▶ Saved entries:
== Segment start ==

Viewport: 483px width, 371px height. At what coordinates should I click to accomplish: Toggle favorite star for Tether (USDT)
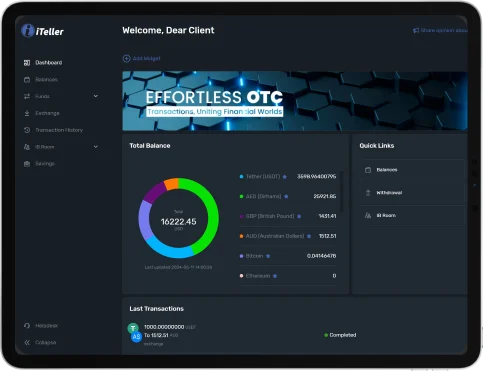click(x=285, y=177)
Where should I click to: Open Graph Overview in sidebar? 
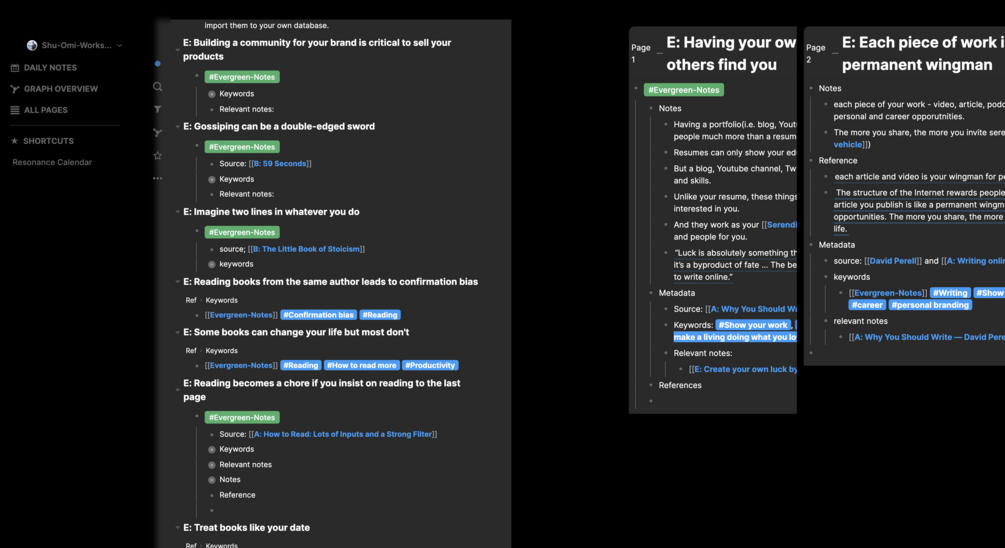60,89
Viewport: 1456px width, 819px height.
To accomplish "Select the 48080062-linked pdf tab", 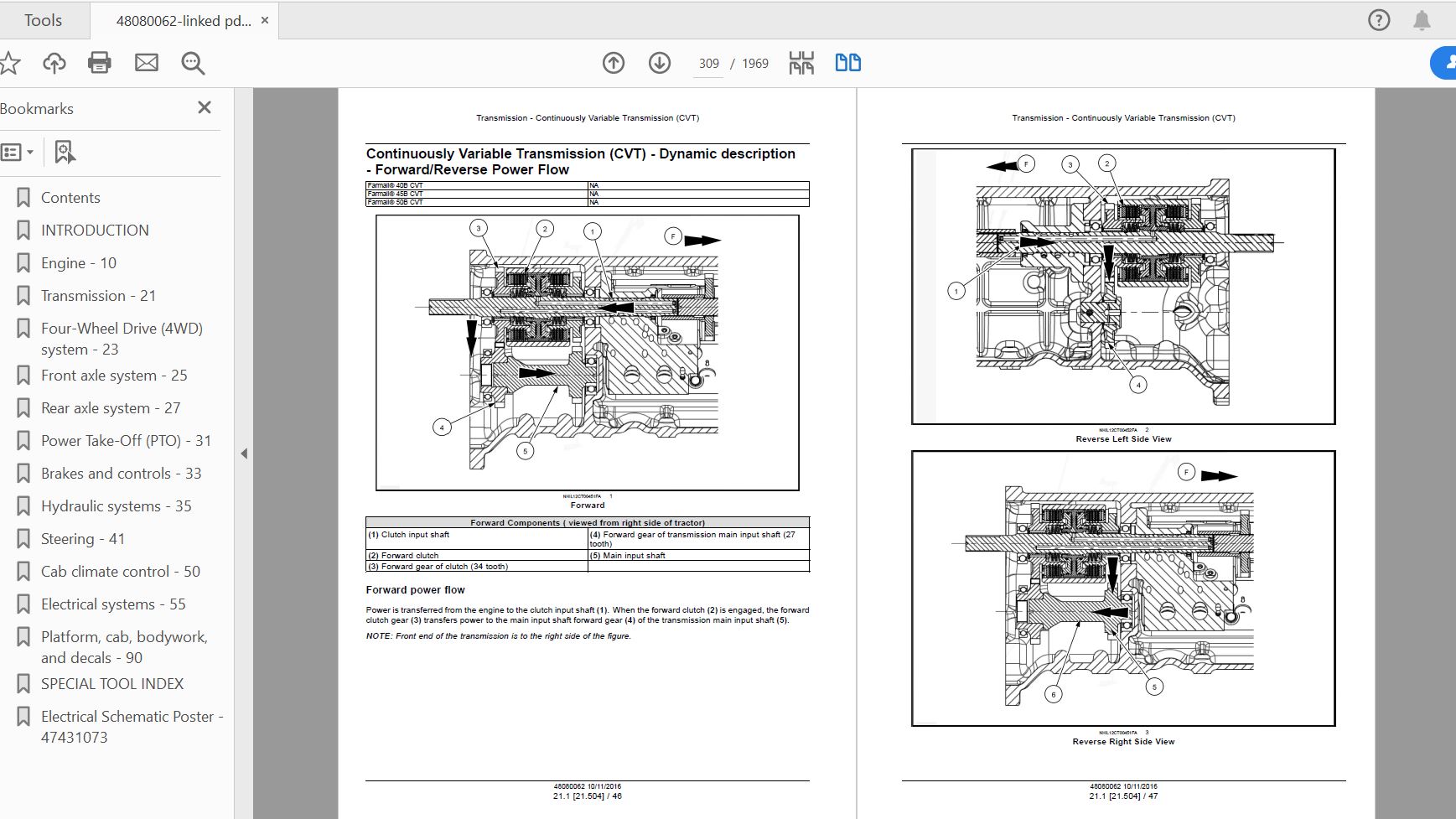I will pos(184,21).
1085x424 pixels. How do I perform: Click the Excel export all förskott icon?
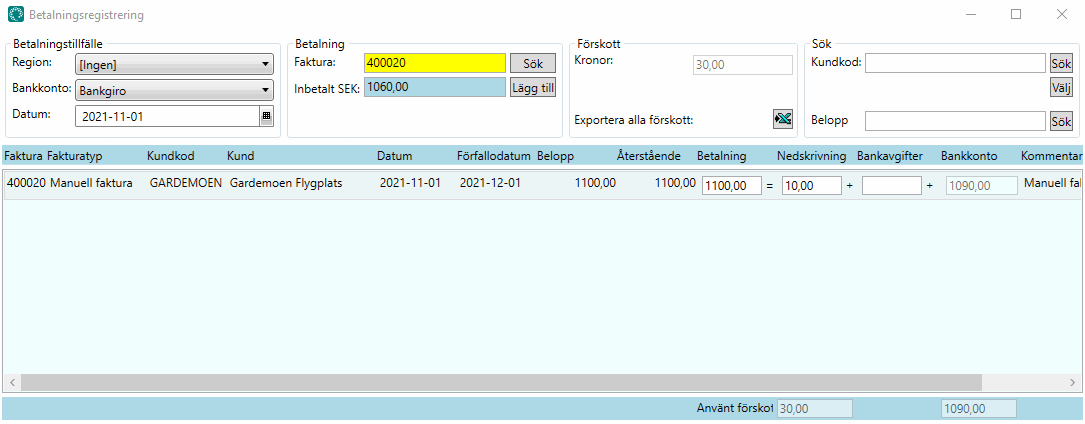click(x=783, y=120)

== Segment end ==

▶ WHAT NEEDS TO BE DONE:
Drop the pictures, then transcribe the lines from the one containing "1085x424 pixels. How" to the end of the data above, exactly and nothing more.

▶ SOLUTION FOR THIS PROBLEM:
1085x424 pixels. How do I perform: Click the Excel export all förskott icon?
click(x=783, y=120)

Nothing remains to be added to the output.